> _REQUIRED WORK_:
Two lines in the data below mark the range: the one with "Viewport: 1568px width, 701px height." and the one with "Image resolution: width=640". Return both, along with every line between them, exactly.

> _Collected data entries_:
━━━━━━━━━━━━━━━━━━━━
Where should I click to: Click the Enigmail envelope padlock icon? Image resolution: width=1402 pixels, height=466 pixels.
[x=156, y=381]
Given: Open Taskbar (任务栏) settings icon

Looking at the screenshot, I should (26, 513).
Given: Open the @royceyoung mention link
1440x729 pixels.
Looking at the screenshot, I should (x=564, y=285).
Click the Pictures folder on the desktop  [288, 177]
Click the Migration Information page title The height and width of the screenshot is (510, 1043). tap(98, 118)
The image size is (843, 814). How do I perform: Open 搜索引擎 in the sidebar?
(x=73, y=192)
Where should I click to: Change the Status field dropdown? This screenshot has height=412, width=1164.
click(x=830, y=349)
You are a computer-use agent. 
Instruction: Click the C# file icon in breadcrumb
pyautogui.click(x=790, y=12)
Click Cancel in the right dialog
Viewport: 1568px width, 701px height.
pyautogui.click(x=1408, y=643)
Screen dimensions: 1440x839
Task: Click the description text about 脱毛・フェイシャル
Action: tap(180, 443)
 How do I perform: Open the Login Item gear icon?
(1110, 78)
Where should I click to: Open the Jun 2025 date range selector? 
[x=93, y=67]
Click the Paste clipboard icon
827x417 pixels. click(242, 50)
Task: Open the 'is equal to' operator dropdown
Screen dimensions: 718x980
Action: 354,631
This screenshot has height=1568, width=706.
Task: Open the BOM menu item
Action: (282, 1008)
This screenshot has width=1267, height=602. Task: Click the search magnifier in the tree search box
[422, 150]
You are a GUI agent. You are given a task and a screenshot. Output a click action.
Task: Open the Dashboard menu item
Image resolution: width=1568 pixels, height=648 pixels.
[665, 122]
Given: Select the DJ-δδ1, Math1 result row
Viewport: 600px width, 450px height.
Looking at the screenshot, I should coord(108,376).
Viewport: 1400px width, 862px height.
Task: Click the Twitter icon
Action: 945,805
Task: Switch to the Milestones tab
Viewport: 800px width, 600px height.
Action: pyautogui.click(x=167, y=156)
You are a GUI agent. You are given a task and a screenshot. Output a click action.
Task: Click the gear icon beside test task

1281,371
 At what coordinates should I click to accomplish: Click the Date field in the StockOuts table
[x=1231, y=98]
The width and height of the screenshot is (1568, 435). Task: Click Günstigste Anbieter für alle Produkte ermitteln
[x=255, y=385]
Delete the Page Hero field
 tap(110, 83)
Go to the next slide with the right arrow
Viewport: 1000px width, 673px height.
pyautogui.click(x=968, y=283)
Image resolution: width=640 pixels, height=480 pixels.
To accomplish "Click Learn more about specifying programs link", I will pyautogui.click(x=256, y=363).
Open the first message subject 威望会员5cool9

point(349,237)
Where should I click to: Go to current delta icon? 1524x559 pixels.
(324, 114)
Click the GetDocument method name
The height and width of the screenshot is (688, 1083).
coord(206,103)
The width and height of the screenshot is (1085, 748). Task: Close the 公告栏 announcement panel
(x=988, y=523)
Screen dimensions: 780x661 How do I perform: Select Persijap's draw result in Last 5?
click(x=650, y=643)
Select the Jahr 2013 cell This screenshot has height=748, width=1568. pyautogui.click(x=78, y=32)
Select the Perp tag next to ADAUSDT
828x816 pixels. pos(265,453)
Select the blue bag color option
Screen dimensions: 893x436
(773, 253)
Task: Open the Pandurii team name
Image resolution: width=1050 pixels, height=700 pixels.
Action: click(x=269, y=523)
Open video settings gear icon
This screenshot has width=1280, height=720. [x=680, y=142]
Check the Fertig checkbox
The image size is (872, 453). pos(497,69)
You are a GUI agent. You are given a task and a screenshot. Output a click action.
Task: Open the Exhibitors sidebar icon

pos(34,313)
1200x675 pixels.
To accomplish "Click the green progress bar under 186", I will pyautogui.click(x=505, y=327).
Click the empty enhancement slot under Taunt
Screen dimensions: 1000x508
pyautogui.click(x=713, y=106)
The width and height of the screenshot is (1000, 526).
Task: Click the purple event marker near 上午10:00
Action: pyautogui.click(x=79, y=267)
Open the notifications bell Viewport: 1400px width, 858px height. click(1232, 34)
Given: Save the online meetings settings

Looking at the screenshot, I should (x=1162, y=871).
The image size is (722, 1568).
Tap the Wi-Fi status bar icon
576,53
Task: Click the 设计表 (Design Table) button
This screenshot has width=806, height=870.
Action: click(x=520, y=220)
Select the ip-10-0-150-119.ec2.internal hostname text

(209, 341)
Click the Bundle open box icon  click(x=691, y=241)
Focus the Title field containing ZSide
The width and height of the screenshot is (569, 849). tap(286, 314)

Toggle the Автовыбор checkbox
━━━━━━━━━━━━━━━━━━━━
> _PROBLEM SOLUTION_:
Viewport: 1568px width, 701px height.
pyautogui.click(x=1408, y=643)
Screen dimensions: 1440x839
Task: Click the description text about 脱毛・フェイシャル
Action: tap(180, 443)
 How do I perform: Open the Login Item gear icon?
(1110, 78)
Where should I click to: Open the Jun 2025 date range selector? 
[x=93, y=67]
Click the Paste clipboard icon
827x417 pixels. click(242, 50)
Task: Open the 'is equal to' operator dropdown
Screen dimensions: 718x980
Action: 354,631
This screenshot has height=1568, width=706.
Task: Open the BOM menu item
Action: (282, 1008)
This screenshot has width=1267, height=602. Task: Click the search magnifier in the tree search box
[422, 150]
You are a GUI agent. You are given a task and a screenshot. Output a click action.
Task: Open the Dashboard menu item
Image resolution: width=1568 pixels, height=648 pixels.
[665, 122]
Given: Select the DJ-δδ1, Math1 result row
Viewport: 600px width, 450px height.
Looking at the screenshot, I should coord(108,376).
Viewport: 1400px width, 862px height.
Task: Click the Twitter icon
Action: 945,805
Task: Switch to the Milestones tab
Viewport: 800px width, 600px height.
Action: pyautogui.click(x=167, y=156)
You are a GUI agent. You are given a task and a screenshot. Output a click action.
Task: Click the gear icon beside test task

1281,371
 At what coordinates should I click to accomplish: Click the Date field in the StockOuts table
[x=1231, y=98]
The width and height of the screenshot is (1568, 435). Task: Click Günstigste Anbieter für alle Produkte ermitteln
[x=255, y=385]
Delete the Page Hero field
 tap(110, 83)
Go to the next slide with the right arrow
Viewport: 1000px width, 673px height.
pyautogui.click(x=968, y=283)
Image resolution: width=640 pixels, height=480 pixels.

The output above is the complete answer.